Après l’ouverture d’une enquête administrative contre des procureurs du Parquet national financier (PNF), les deux principaux syndicats de magistrats ont demandé à Emmanuel Macron, ce jeudi, de trouver « une solution » au « conflit d’intérêts » du Garde des Sceaux, Eric Dupond-Moretti.

L’Union syndicale des magistrats (USM) et le Syndicat de la magistrature (SM) ont tenu une conférence de presse commune, ce jeudi, au lendemain d’un rendez-vous avec la conseillère justice d’Emmanuel Macron à l’Elysée.

Rupture du dialogue

Le 18 septembre dernier, le ministre de la Justice avait ordonné l’ouverture d’une enquête administrative sur trois magistrats du Parquet national financier (PNF), accusés d’avoir épluché en 2014 les relevés téléphoniques détaillés («fadettes ») de ténors du barreau, dont des avocats de l’ancien chef de l’État Nicolas Sarkozy, mais également Éric Dupond-Moretti lui-même. Le PNF avait tenté d’identifier la « taupe » qui a pu informer Nicolas Sarkozy et son avocat Thierry Herzog – un ami proche d’Eric Dupond-Moretti – qu’ils étaient sur écoute dans une affaire de corruption, pour laquelle ils seront jugés à partir du mois prochain. Eric Dupond-Moretti avait porté plainte, avant de la retirer à sa nomination comme garde des Sceaux en juillet.
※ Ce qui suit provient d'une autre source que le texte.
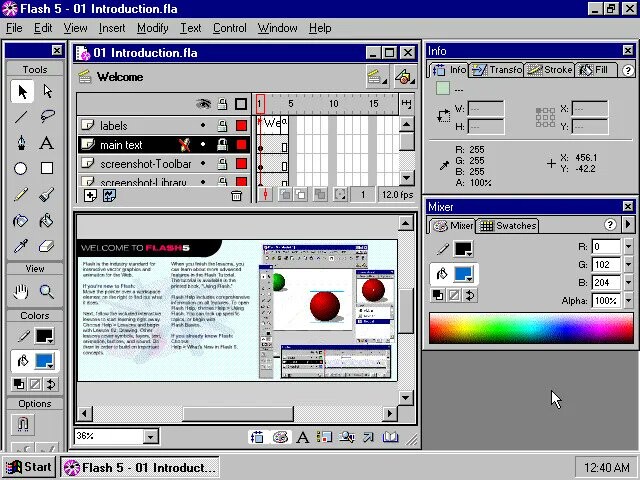Viewport: 640px width, 480px height.
Task: Toggle the lock on main text layer
Action: point(222,145)
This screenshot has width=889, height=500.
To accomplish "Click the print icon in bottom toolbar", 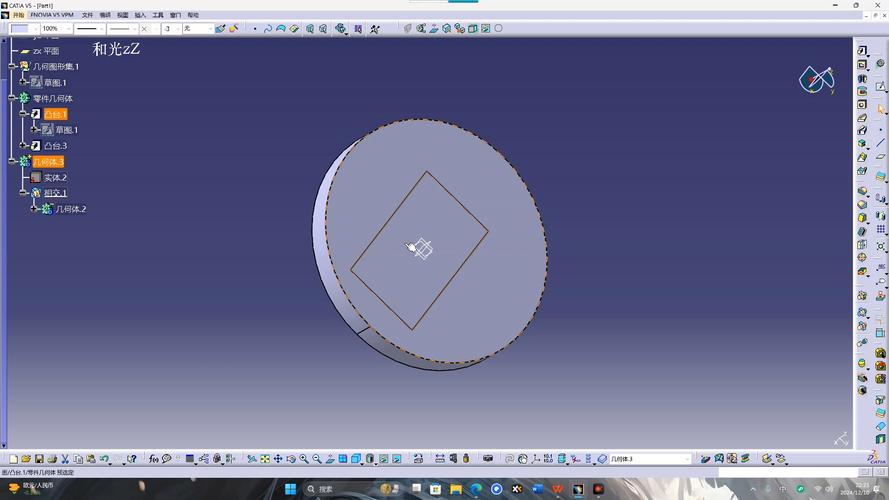I will [52, 459].
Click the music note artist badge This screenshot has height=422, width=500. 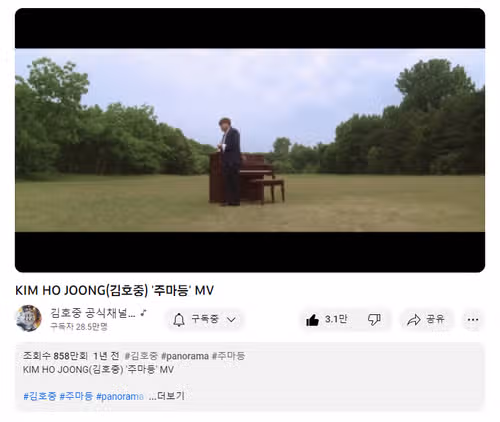143,313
Des magistrats s’étaient déjà rassemblés devant les tribunaux le 24 septembre pour dénoncer ce « conflit d’intérêts », et des motions ont depuis été adoptées dans différentes juridictions du pays – 82 pour l’instant selon les syndicats – pour appeler Emmanuel Macron à « agir » et faire respecter « l’indépendance de l’autorité judiciaire ». Ce jeudi, les deux syndicats ont fait savoir qu’ils refusaient désormais de rencontrer Eric Dupond-Moretti, qui « n’est plus un interlocuteur pour nous », et ont annoncé qu’ils s’en remettraient au président pour que « ce conflit d’intérêts cesse d’une manière ou d’une autre », a expliqué Katia Dubreuil, présidente du SM.
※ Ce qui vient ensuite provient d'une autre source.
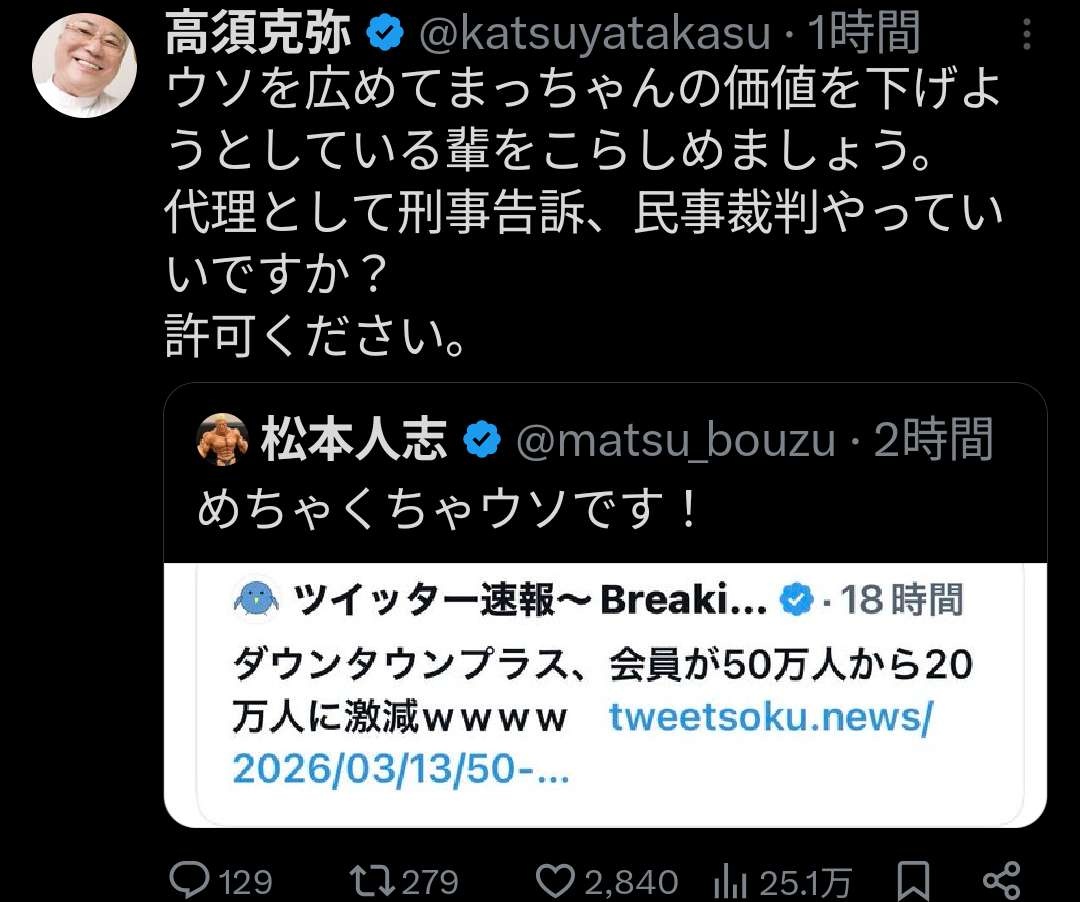The image size is (1080, 902).
Task: Click the reply speech bubble icon
Action: (x=189, y=880)
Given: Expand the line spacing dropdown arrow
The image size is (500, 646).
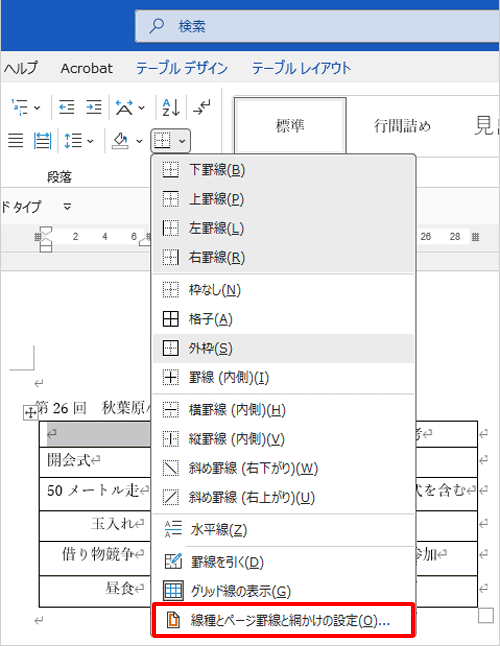Looking at the screenshot, I should 90,141.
Une plainte devant la Cour de justice de la République

De son côté, Raymond Avrillier, l’ancien maire-adjoint de Grenoble a demandé à la Cour de justice de la République d’ouvrir une enquête contre le ministre, l’accusant de « prise illégale d’intérêts », a-t-il indiqué, ce jeudi, confirmant une information de Mediapart. « Eric Dupond-Moretti agit en tant que ministre dans une affaire où il est partie au dossier », a expliqué Raymond Avrillier. « Faute d’avoir un parlementaire ou une institution qui agisse, je me suis senti le devoir d’intervenir pour que la justice puisse fonctionner en toute indépendance ».
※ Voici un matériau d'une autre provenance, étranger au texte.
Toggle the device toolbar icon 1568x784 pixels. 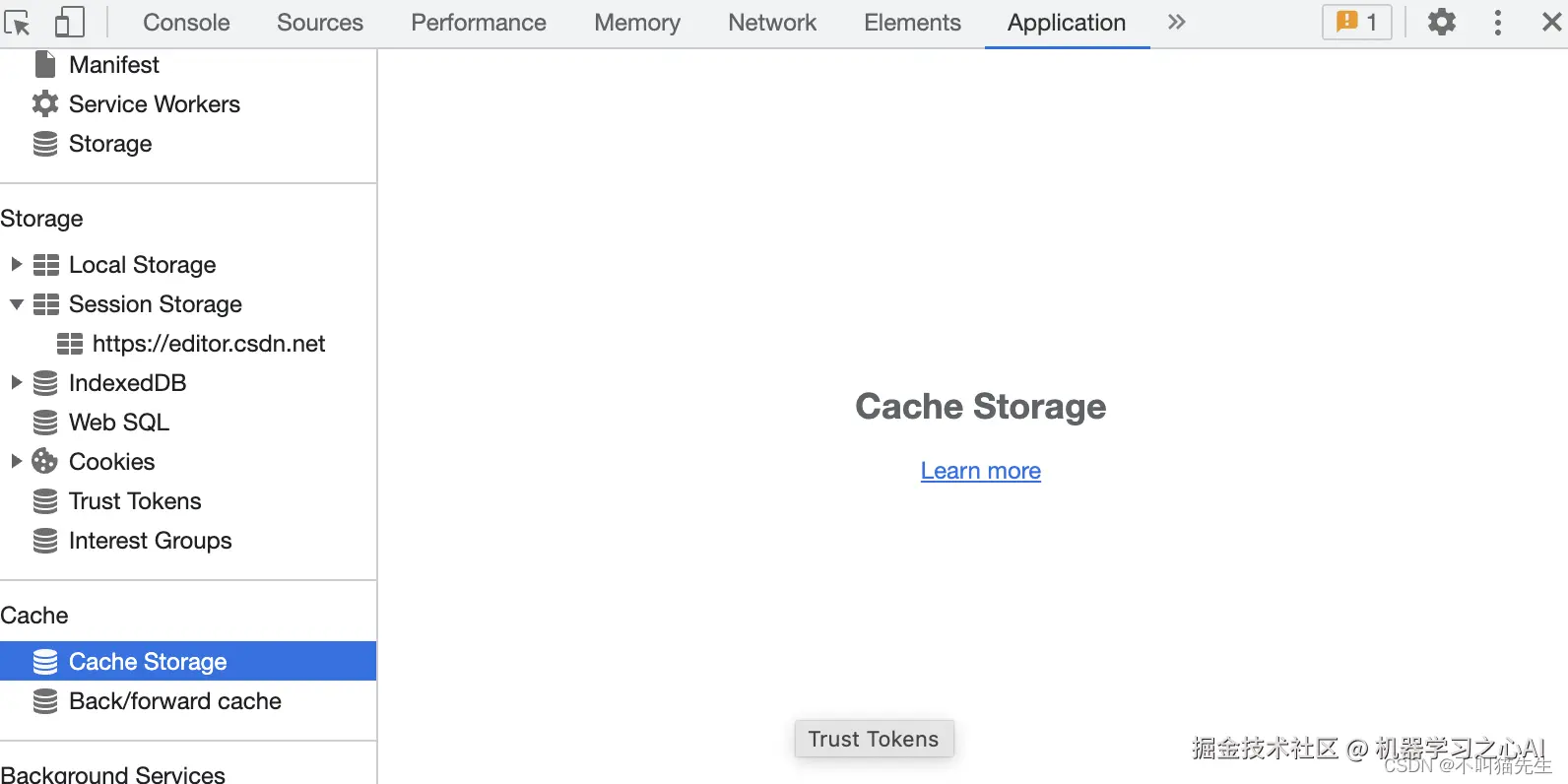click(69, 22)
Dans son courrier consulté, l’ancien élu et militant écologiste, connu pour être à l’origine du scandale impliquant l’ex-maire de Grenoble Alain Carignon, estime que la décision du ministre d’ouvrir une enquête administrative contre trois magistrats du PNF constitue une infraction pénale, la « prise illégale d’intérêts », passible de cinq ans de prison et 75.000 euros d’amende.